“Good-by, my boy. You must come and see us presently. You’re looking very well, Arsenio. Good-by. Don’t you go, Julius, I want you.”
Arsenio walked down the steps very quickly—indeed, he nearly ran—and got into a taxi which was standing by the curb. He turned and waved his hand towards us as he got in. My uncle was frowning and pursing up his thin, supple lips. He took my arm and we came down the steps together.
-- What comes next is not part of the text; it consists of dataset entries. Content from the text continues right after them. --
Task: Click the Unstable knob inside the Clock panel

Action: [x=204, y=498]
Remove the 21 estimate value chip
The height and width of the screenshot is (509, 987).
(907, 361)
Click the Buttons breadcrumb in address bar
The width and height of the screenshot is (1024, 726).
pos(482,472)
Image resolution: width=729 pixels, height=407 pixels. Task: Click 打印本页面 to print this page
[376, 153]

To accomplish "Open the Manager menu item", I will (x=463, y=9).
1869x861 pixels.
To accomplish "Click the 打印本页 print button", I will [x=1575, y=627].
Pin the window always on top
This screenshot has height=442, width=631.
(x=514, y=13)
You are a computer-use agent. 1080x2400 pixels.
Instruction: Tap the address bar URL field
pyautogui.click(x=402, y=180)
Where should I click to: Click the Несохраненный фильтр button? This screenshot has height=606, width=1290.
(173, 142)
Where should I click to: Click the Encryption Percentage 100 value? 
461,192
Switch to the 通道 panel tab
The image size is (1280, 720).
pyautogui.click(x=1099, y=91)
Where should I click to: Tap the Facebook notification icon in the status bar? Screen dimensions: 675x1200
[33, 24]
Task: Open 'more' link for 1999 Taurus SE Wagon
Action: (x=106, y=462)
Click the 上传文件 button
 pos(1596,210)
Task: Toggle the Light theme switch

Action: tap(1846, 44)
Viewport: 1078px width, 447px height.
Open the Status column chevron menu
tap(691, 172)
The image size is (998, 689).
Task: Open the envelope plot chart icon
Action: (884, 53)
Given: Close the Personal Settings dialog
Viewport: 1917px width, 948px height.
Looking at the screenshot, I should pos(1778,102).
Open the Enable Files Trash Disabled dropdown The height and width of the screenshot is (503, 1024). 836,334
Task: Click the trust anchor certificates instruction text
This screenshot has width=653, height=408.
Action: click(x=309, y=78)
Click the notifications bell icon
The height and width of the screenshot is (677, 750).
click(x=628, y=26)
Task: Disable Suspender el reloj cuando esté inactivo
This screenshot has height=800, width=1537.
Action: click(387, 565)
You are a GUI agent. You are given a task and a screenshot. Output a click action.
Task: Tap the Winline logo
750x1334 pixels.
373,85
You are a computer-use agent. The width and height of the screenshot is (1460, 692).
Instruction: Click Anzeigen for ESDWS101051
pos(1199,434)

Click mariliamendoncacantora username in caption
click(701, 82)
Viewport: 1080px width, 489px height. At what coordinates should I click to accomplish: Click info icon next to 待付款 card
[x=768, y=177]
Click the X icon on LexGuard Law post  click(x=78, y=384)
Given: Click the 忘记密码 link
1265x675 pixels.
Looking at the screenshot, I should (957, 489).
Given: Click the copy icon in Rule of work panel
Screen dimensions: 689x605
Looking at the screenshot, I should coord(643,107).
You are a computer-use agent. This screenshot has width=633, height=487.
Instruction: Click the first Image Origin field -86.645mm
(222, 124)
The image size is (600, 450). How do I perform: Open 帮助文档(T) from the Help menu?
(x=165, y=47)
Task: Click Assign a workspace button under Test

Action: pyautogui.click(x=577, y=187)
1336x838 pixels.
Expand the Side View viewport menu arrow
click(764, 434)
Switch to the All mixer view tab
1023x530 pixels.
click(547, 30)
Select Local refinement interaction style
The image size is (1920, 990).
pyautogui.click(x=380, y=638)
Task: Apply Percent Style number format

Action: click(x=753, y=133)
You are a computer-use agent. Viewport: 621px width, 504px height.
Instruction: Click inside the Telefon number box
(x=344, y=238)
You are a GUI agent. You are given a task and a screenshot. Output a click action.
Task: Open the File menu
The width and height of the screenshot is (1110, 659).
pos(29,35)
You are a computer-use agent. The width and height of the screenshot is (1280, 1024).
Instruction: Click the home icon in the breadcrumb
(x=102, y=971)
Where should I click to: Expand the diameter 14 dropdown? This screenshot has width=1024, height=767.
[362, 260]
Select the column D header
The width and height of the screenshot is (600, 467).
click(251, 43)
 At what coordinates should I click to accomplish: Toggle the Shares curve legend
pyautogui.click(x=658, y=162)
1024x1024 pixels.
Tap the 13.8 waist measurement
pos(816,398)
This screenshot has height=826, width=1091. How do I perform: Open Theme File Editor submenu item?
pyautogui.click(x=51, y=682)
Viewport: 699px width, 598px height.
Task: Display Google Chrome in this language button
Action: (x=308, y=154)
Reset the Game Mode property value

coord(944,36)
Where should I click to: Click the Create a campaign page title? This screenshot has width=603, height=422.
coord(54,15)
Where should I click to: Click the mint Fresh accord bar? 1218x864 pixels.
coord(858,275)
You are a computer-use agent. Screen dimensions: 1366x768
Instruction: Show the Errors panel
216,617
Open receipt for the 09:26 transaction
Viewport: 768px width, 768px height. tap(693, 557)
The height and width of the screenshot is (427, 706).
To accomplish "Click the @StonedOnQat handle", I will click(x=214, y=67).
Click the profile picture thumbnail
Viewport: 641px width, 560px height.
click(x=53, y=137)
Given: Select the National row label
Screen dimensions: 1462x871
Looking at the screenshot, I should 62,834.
“There’s the devil to pay with Waldo,” he said, pressing his hand on my sleeve. “It was all I could do to make him promise to wait till we’d talked it over.”
“What does he want to do?”
“He’s got one of his rages. You know ‘em? They don’t come often, but when they do—well, it’s damned squally weather! And he looks on her as as good as his wife, you see.” He glanced up at me—I am a good deal the taller—with a very unwonted look of distress and apprehension. “He’s not master of himself. It would never do for him to go after them in the state he’s in now.”
“After—them?”
“That’s his view; I incline to it myself, too.”
“She was alone in the taxi.” I blurted it out, more to myself than to him, and quite without thinking.
I told him of my encounter; it had seemed a delusion, but need not seem so now.
“Driving past Marlborough House into the Mall? Looks like Victoria, doesn’t it? Any luggage on the cab?”